Google va se mettre à la page ? 4
Cruelle période pour Google. Au mois de septembre, la Guilde des Auteurs attaquait son projet de bibliothèque numérique. L’AG n’est pas une association de quartier puisqu’elle regroupe tout de même près de 8000 auteurs aux Etats-Unis. La plainte déposée à la cour fédérale à Manhattan, repose sur la violation des droits d’auteur par la bibliothèque numérique de Google. Scanner et copier des livres à tour de bras sans l’autorisation des détenteurs légitimes n’a pas été de leur goût.

Aujourd’hui, on apprend que ce sont maintenant les éditeurs qui passent à l’attaque. L’AAP (Association of American Publishers), vient de déposer une plainte similaire. L’action a été menée là encore devant cette juridiction new-yorkaise à l’initiative de cinq éditeurs : McGraw-Hill, Pearson Education, Penguin Group USA, Simon & Schuster et John Wiley & Sons. Une plainte qui fait suite à plusieurs mois de vaines négociations avec Google.

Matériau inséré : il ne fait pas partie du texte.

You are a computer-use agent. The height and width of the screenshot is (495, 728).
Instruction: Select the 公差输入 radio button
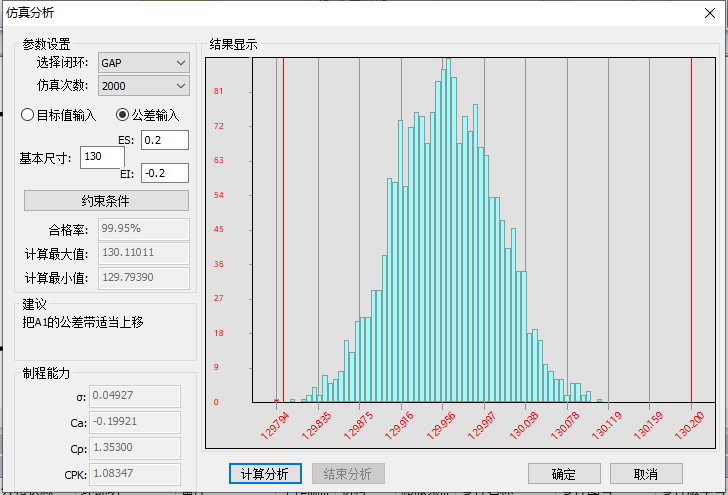124,115
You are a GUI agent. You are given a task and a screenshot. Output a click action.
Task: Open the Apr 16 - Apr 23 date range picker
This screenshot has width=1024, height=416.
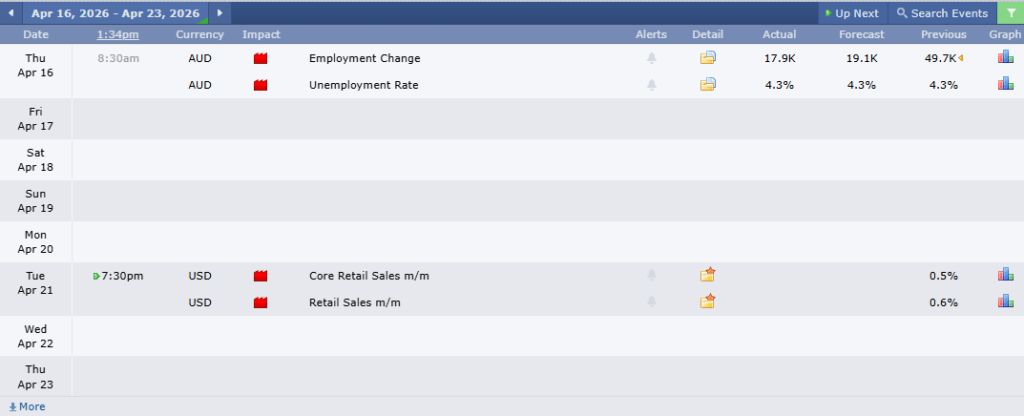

Google campe sur ses positions : « Créer un index de livres facile à utiliser est légitime au regard de la loi sur le copyright (exception dite de fair use). Il soutient le but du copyright qui est d’augmenter la popularité et les ventes de livres, bénéficiant ainsi directement aux détenteurs des œuvres ». L’argument du moteur est donc similaire à celui émis en réaction à la plainte des auteurs : en plus d’être parfaitement légale, l’opération ne peut être que bénéfique pour ces ayants droit.

Dans son communiqué, l'APP dit avoir proposé à Google que ses services utilisent le numéro ISBN « pour identifier les travaux sous copyright et obtenir la permission des auteurs et des éditeurs de scanner leurs travaux ». Google a poliment rejeté cette invitation. Elle préfère donc passer par la voie des bibliothèques universitaires, avec qui la société a signé des accords. Au passage, l’APP rappelle que l’Open Content Alliance (OCA), soutenu par Yahoo, HP, Adobe, etc. est un projet similaire, parfaitement respectueux des droits de chacun puisque le contenu est directement transmis par les auteurs et éditeurs.